L’acte d’accusation dans cette affaire comprenait deux chefs au départ, mais le premier a dû être abandonné. Seule restait l’accusation de « driving a motor vehicle on a road after having consumed alcohol in quantity exceeding permissible limit », sous la section 123 F (1) (a) (3) de la Road Traffic Act, couplée de la GN 203/10. Le chauffeur a plaidé non coupable et s’était défendu lui-même.
La poursuite a produit le rapport du FSL daté du 14 octobre 2010 qui indique que le taux d’alcoolémie après examen d’un échantillon de sang de l’accusé était de 118 milligrammes par 100 millilitres de sang.
Le constable Khooseeal, témoin N° 1, a produit la déclaration donnée à la police le 28 juin 2011. Dans sa version, l’accusé a reconnu qu’il avait pris de l’alcool le jour où on lui a demandé de souffler dans un ballon mais a nié qu’un policier l’a vu au volant de la voiture alors que celle-ci entrait dans la cour du poste de police d’Eau-Coulée. Il a expliqué que c’était un ami qui se trouvait au volant de la voiture dans laquelle il y avait également son fils ainsi que la fiancée de ce dernier.
De son côté, le constable Curpen a produit une autre déclaration de l’accusé, donnée celle-là le 11 décembre 2010, et dans laquelle il fait état d’une agression dont il aurait été victime. L’accusé a décrit l’agresseur comme étant « enn blan, li ti met enn t-shirt blan, li pena moustas ». L’accusé a montré un dénommé M. Burckel qui était à l’intérieur du poste de police comme étant l’agresseur en question.
Le sergent Jankeeparsad, témoin N° 10, a précisé qu’il était en charge du poste de police et qu’il a vu l’accusé conduire la voiture, étant donné qu’il se trouvait dans la cour à ce moment-là. Il a souligné que l’accusé pouvait difficilement se tenir debout et qu’il « strongly smelled liquor ». Il lui a, à ce moment-là, déclaré qu’il sera poursuivi pour conduite en état d’ivresse et lui a expliqué ses droits constitutionnels. Il a ajouté que l’accusé avait reconnu avoir conduit lui-même la voiture. Déposant par la suite, l’accusé a contre-interrogé les policiers qui avaient soutenu qu’il avait mentionné ce fait dans ses déclarations, alors qu’il a maintenu n’avoir jamais conduit son véhicule ce jour-là.
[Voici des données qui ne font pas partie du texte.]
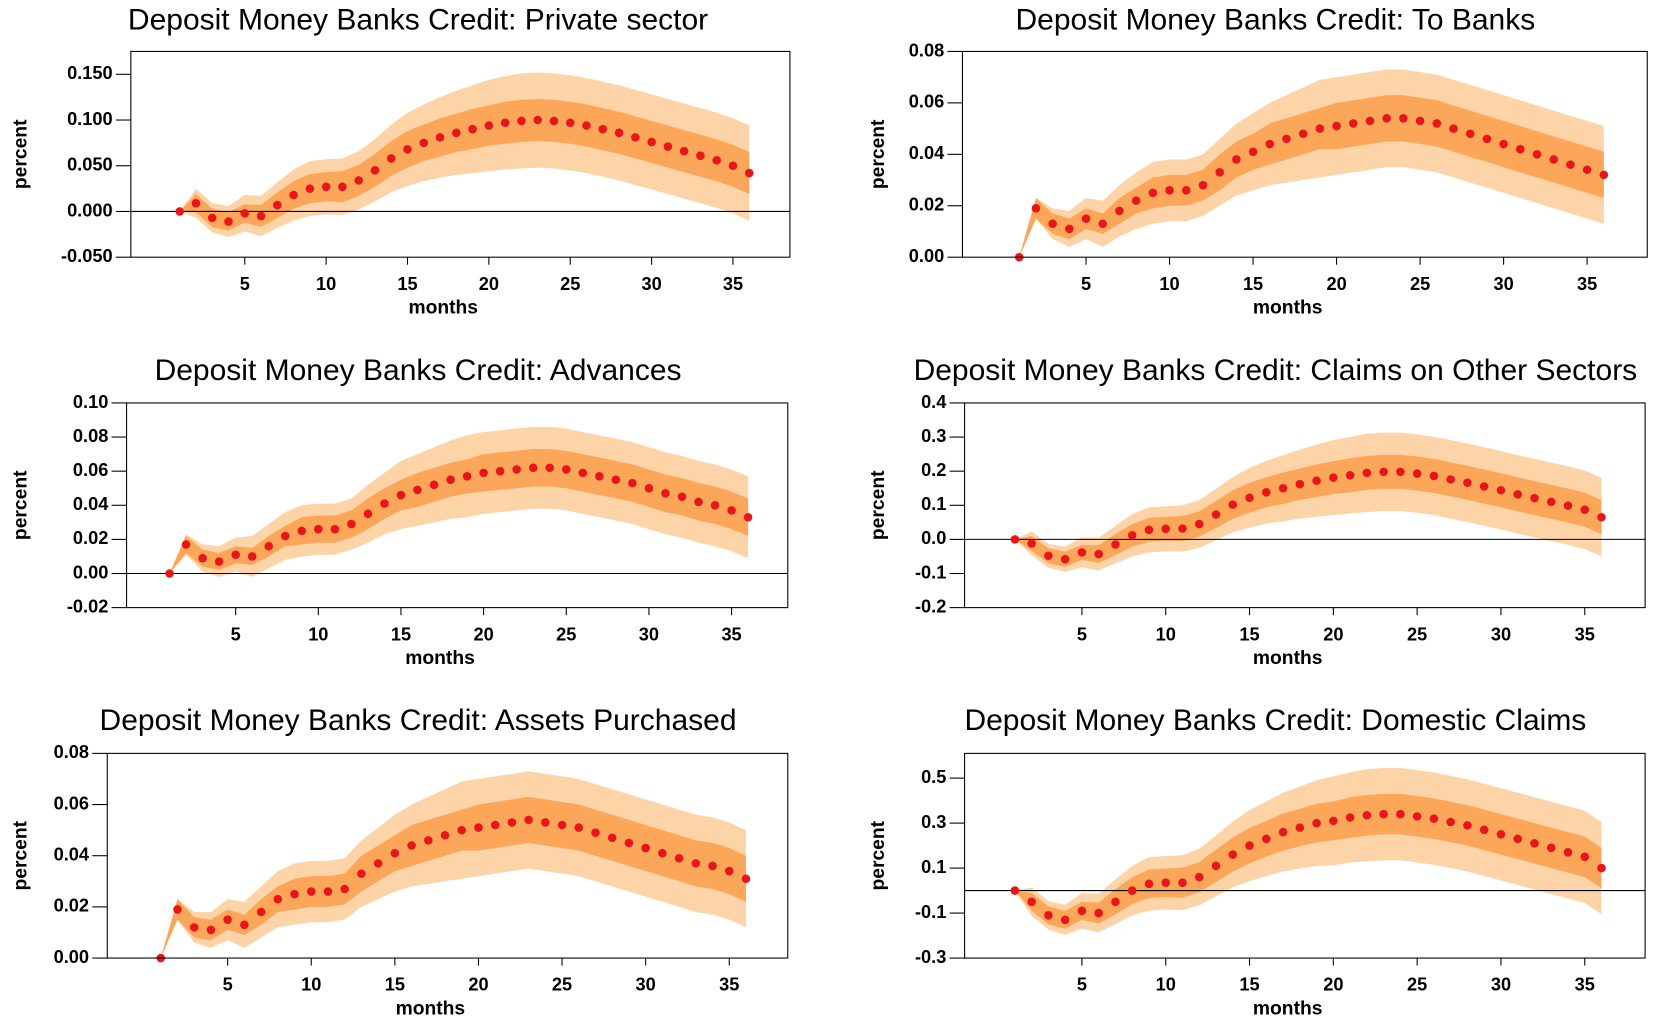 This screenshot has height=1017, width=1672. Describe the element at coordinates (90, 165) in the screenshot. I see `y-tick-label: 0.050` at that location.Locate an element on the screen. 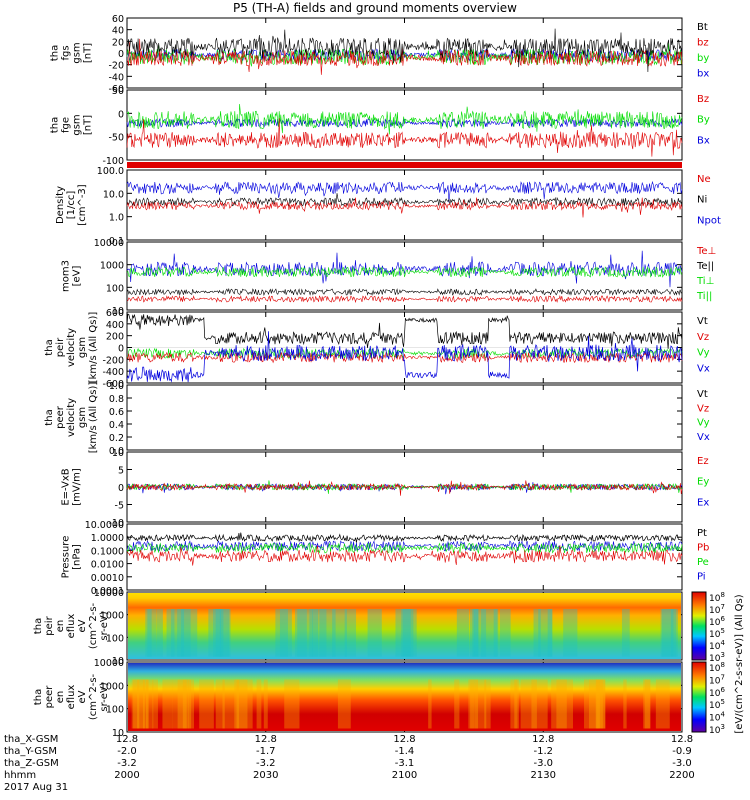 This screenshot has width=750, height=800. footer-row-label: 2017 Aug 31 is located at coordinates (36, 788).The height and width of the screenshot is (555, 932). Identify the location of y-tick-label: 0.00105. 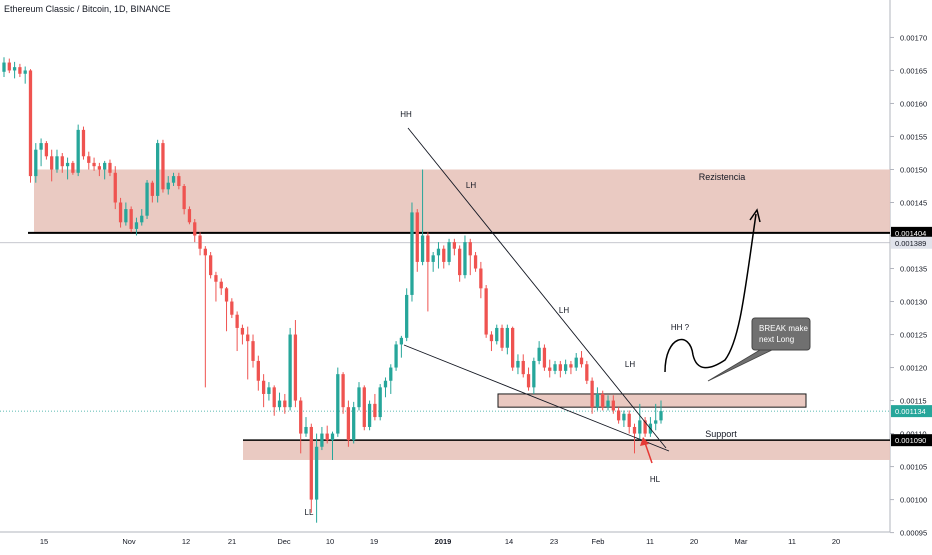
(914, 468).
Pour le magistrat, « Witness N° 9 (PC Curpen) testified that he was not at all present when any of the alcohol test procedures were performed although he was under the supervision of witness N° 10 at the police station. (…) On top of that, I note that in the defence statement of the accused, it was never put to him that he did mention in his declaration of assault that he was driving on that day but only that witness N° 10 saw him drive his car inside the police station », déclare le magistrat. Il estime que l’accusé n’a pas obtenu la possibilité d’exercer ses droits constitutionnel, ajoutant que les versions des témoins Nos 9 et 10 sont contradictoires. Il conclut en affirmant que cette affaire est un cas où l’accusé mérite au moins le bénéfice du doute.